> [Required tasks]
A – Answer these questions from the kernel stack report below, each on its own line: (i) On what platform are multiple subsystems running into stack overflow problems? (ii) About how deep are the call chains? (iii) How many other project teams contacted Jeff about the same problem?
B – In the kernel stack report below, what are the separate sentences from "Yep." through "Panics are expensive."?

> [Selection]
_ _ _ _

Multiple different subsystems are running into stack overflow problems on sun4u. The call chains look reasonable: no recursion, no outrageous stack allocations. They are just deep - stack depth around 50 or so.
xxxxx@xxxxx.com 2003-09-12
Two other project teams have already contacted me about the same problem,
arising in completely different contexts. My response:
Subject: Re: More kernel stack overflows
> Jeff, maybe you can provide a wise viewpoint, or suggestions on how
> we might get out of this mess.
Yep. Grow the kernel stack. Memory is cheap. Panics are expensive.
I've been through several kernel stack crises before. They always unfold
the same way. Some particular workload goes too deep. We prune a few
stack frames to fix the offending code path. Then another one comes up.
And another. (Right about now someone suggests that instead of growing
the stack for every thread, we should finally bite the bullet and make
the kernel stack growable. I dig up my mail archive from the last time
we contemplated this, and explain why it's much harder than it sounds.)
Eventually the panic rate becomes so high that we have to act. Nobody
can figure out how to make dynamic stack growth work reliably, so after
one more jurassic outage we accept physics and grow the stack.
So my proposal is that this time, we dispense with all the hand-wringing
and just grow the damn thing.
Jeff

_ _ _ _

> [Data excerpt]
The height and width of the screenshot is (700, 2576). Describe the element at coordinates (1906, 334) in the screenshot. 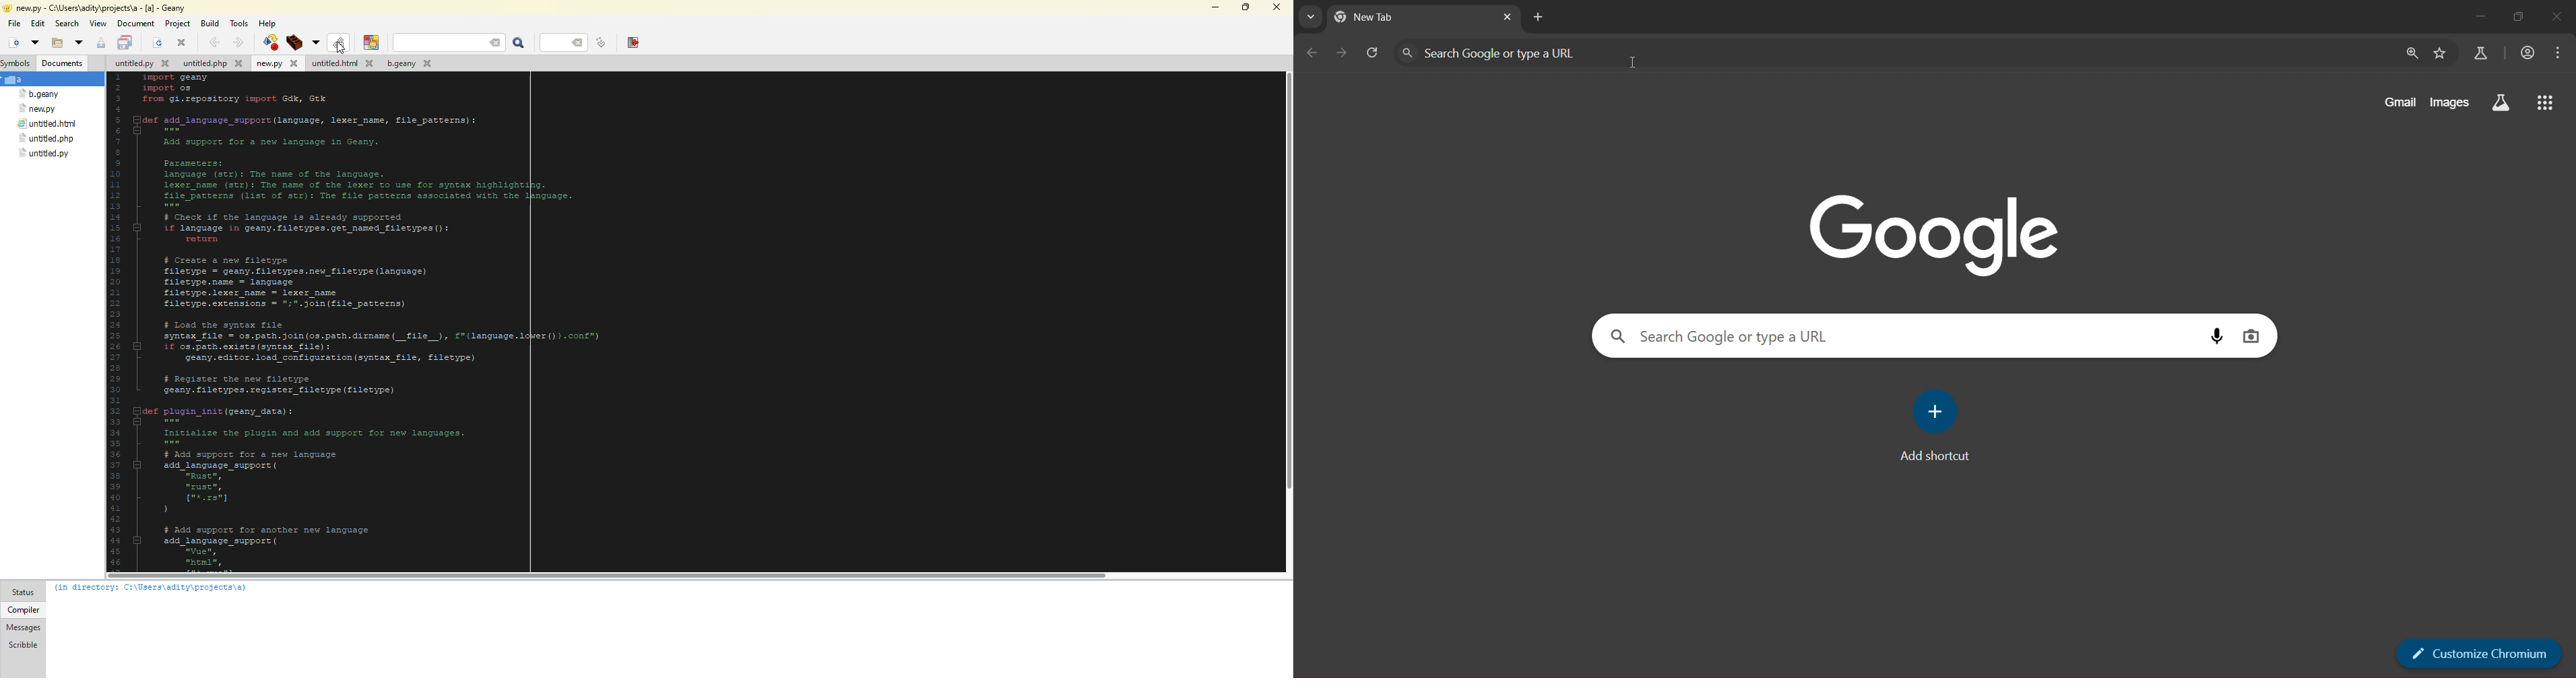

I see `search google or type a URL` at that location.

_ _ _ _

> [Solutions to the exercise]
A –
(i) sun4u
(ii) Around 50 or so
(iii) Two

B –
- Yep.
- Grow the kernel stack.
- Memory is cheap.
- Panics are expensive.